Legal framework for surveillance in India: 

The laws governing surveillance in India are 

  • The Indian Telegraph Act, 1885, which deals with interception of calls, and
  • The Information Technology (IT) Act, 2000, which deals with interception of data. Also, under the IT Act, hacking is exclusively prohibited.

Under both laws, only the government, under certain circumstances, is permitted to conduct surveillance, and not private actors.

  • Section 43 and Section 66 of the IT Act cover the civil and criminal offences of data theft and hacking respectively.
  • Section 66B covers punishment for dishonestly receiving stolen computer resource or communication. The punishment includes imprisonment for a term which may extend to three years.
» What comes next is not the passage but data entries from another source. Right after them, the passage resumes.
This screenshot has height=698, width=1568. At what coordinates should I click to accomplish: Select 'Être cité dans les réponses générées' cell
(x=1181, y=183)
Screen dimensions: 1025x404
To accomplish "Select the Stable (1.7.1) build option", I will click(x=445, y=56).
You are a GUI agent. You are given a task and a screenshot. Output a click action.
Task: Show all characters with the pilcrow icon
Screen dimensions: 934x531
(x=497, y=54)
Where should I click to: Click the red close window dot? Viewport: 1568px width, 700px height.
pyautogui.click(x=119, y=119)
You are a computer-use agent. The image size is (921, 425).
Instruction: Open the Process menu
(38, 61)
Supreme Court Guidelines regarding Surveillance laws

  • Simultaneously, in 1996, the Supreme Court noted that there was a lack of procedural safeguards in the Indian Telegraph Act.
  •  It laid down some guidelines that orders on interceptions of communication should only be issued by the Secretary in the Ministry of Home Affairs which were later codified into rules in 2007.
  • Also, these rules were partly reflected in the IT (Procedures and Safeguards for Interception, Monitoring and Decryption of Information) Rules framed in 2009 under the IT Act.
  • These guidelines has strengthened the Accountability mechanism for surveillance in India. For example In December 2018, when the Central government authorised 10 Central agencies to conduct surveillance it created a public out roar. The 2018 action of the Union government has been challenged in the Supreme Court.
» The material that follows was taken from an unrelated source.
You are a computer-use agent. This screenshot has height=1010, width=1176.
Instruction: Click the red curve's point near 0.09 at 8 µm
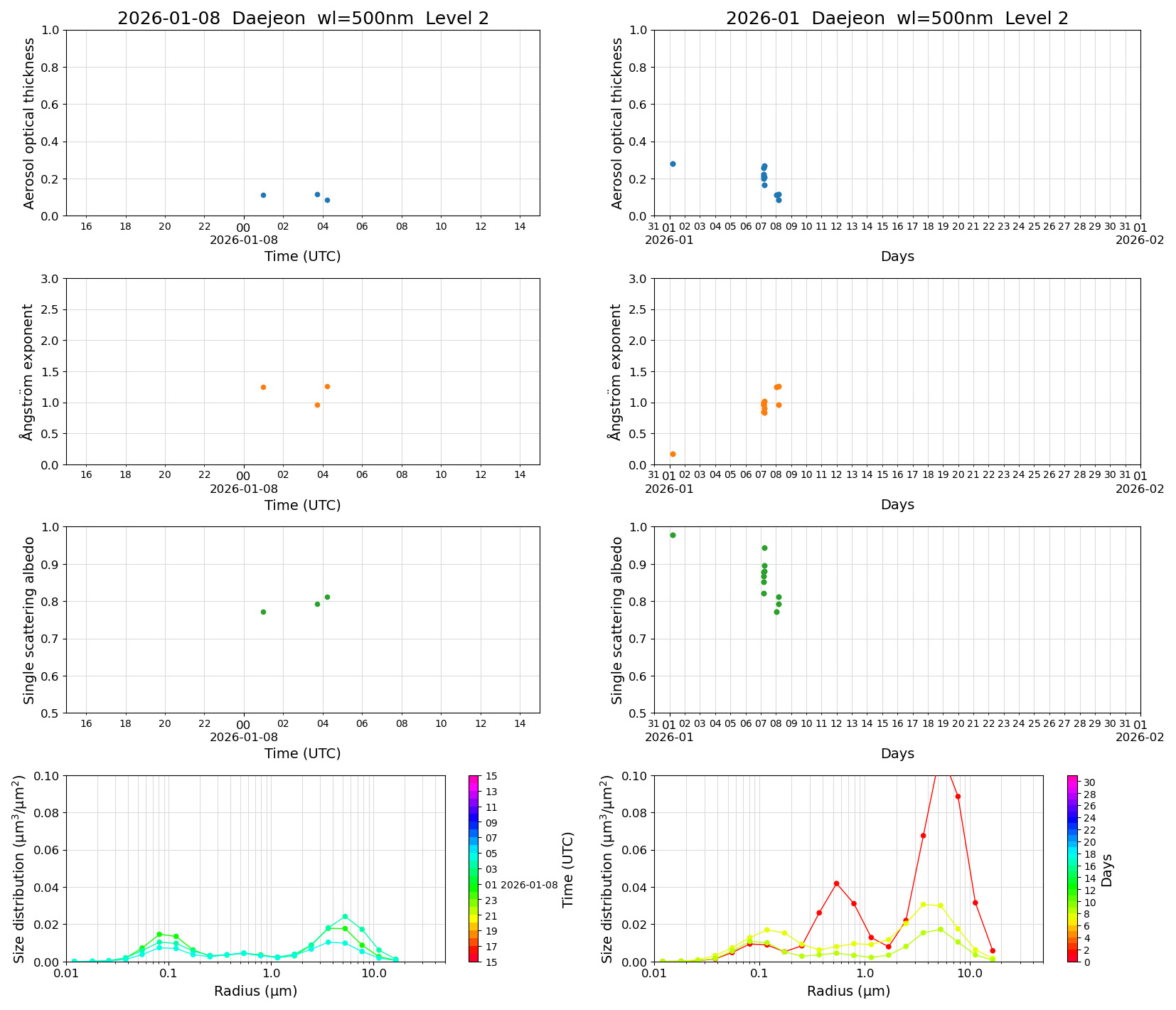coord(958,797)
Concerns over burgeoning surveillance states

  • In October 2019, the U.K.-based security firm Comparitech did a survey of 47 countries to see where governments are failing to protect privacy or are creating surveillance states.
  • They found that only five countries had “adequate safeguards” and most are actively conducting surveillance on citizens and sharing information about them.
  • China and Russia featured as the top two worst offenders on the list.
  •  India ranks number three on the list because the data protection Bill is yet to take effect and due to absence of data protection authority in place.
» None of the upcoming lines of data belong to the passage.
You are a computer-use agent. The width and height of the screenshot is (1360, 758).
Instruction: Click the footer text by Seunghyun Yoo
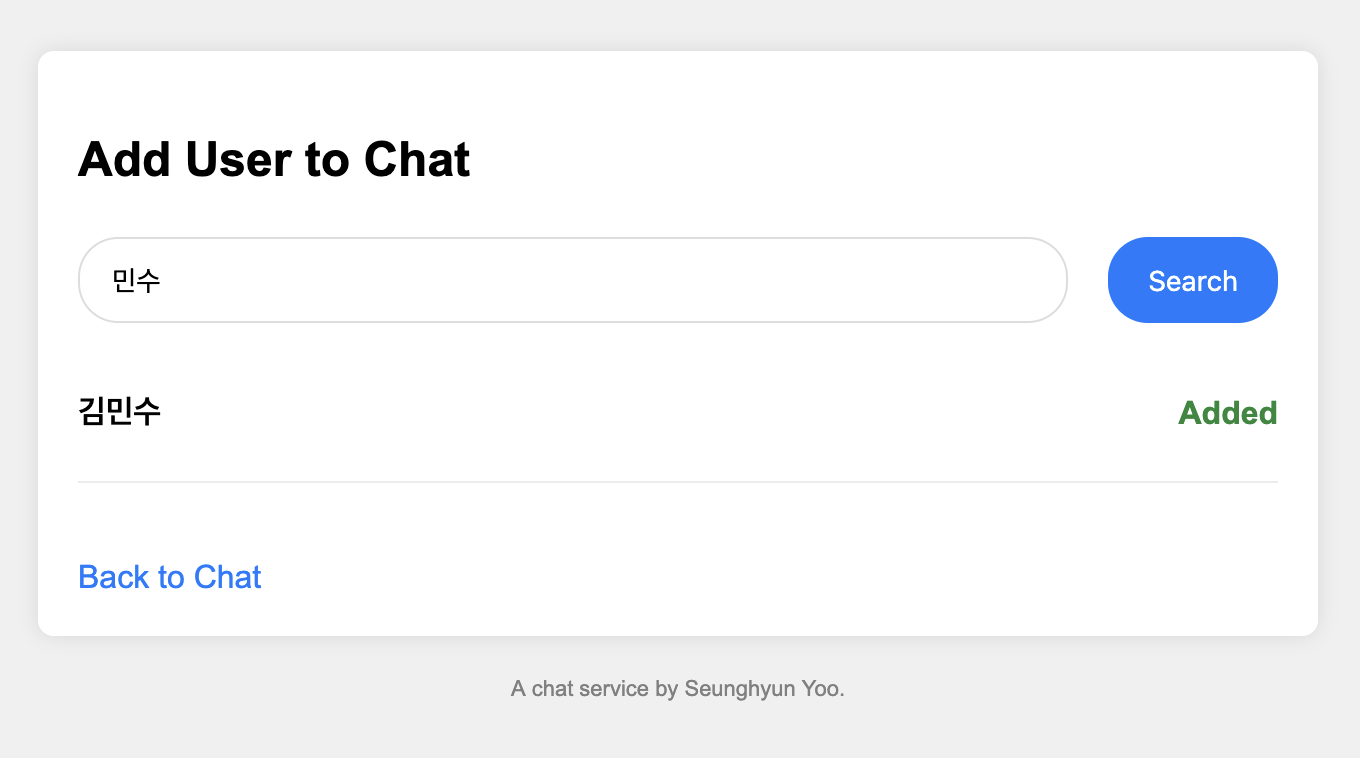pos(677,688)
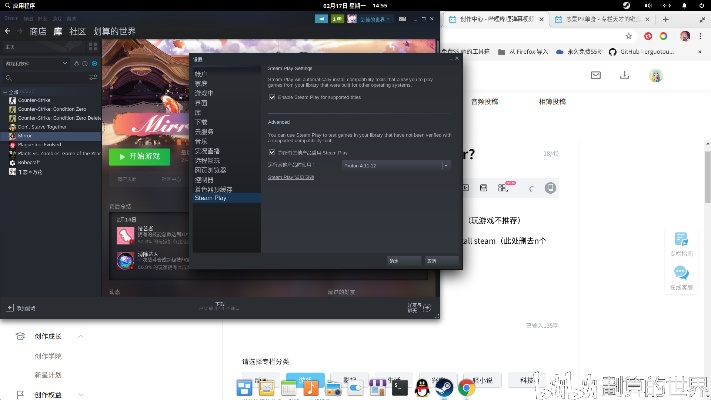This screenshot has height=400, width=711.
Task: Select Counter-Strike: Condition Zero in game list
Action: coord(50,109)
The Dilemma: Privacy VS.  The state’s requirements for security.

  • The Supreme Court in a landmark decision in August, 2017 (Justice K. S. Puttaswamy (Retd.) and Anr. vs. Union of India and Others) unanimously upheld right to privacy as a fundamental right under Articles 14, 19 and 21 of the Constitution.
  • In the same year, the government also constituted a Data Protection Committee under retired Justice B.N. Srikrishna that has submitted a draft data protection law in 2018 which Parliament is yet to enact.

Though adequate safeguards remains to protect Privacy, Yet a grey area remains between privacy and the state’s requirements for security.

Global References with respect to Surveillance vs. Privacy:

The case of U.S.A

  • After the 9/11 attacks in 2001, the USA PATRIOT (Uniting and Strengthening America by Providing Appropriate Tools Required to Intercept and Obstruct Terrorism) Act was passed.
  • Under certain provisions in this Act, the U.S. government used phone companies to collect information on millions of citizens and these were part of revelations made by the whistleblower Edward Snowden in 2013.
  • Many aspects of the PATRIOT Act, particularly those involving surveillance, were to lapse after a certain time period but they were re-authorised by Congress.
  • After re-authorisation, several rights groups argue that the Act violates the Constitution. There upon it is evident that the U.S. still struggles to find the balance between State Surveillance vs. Privacy.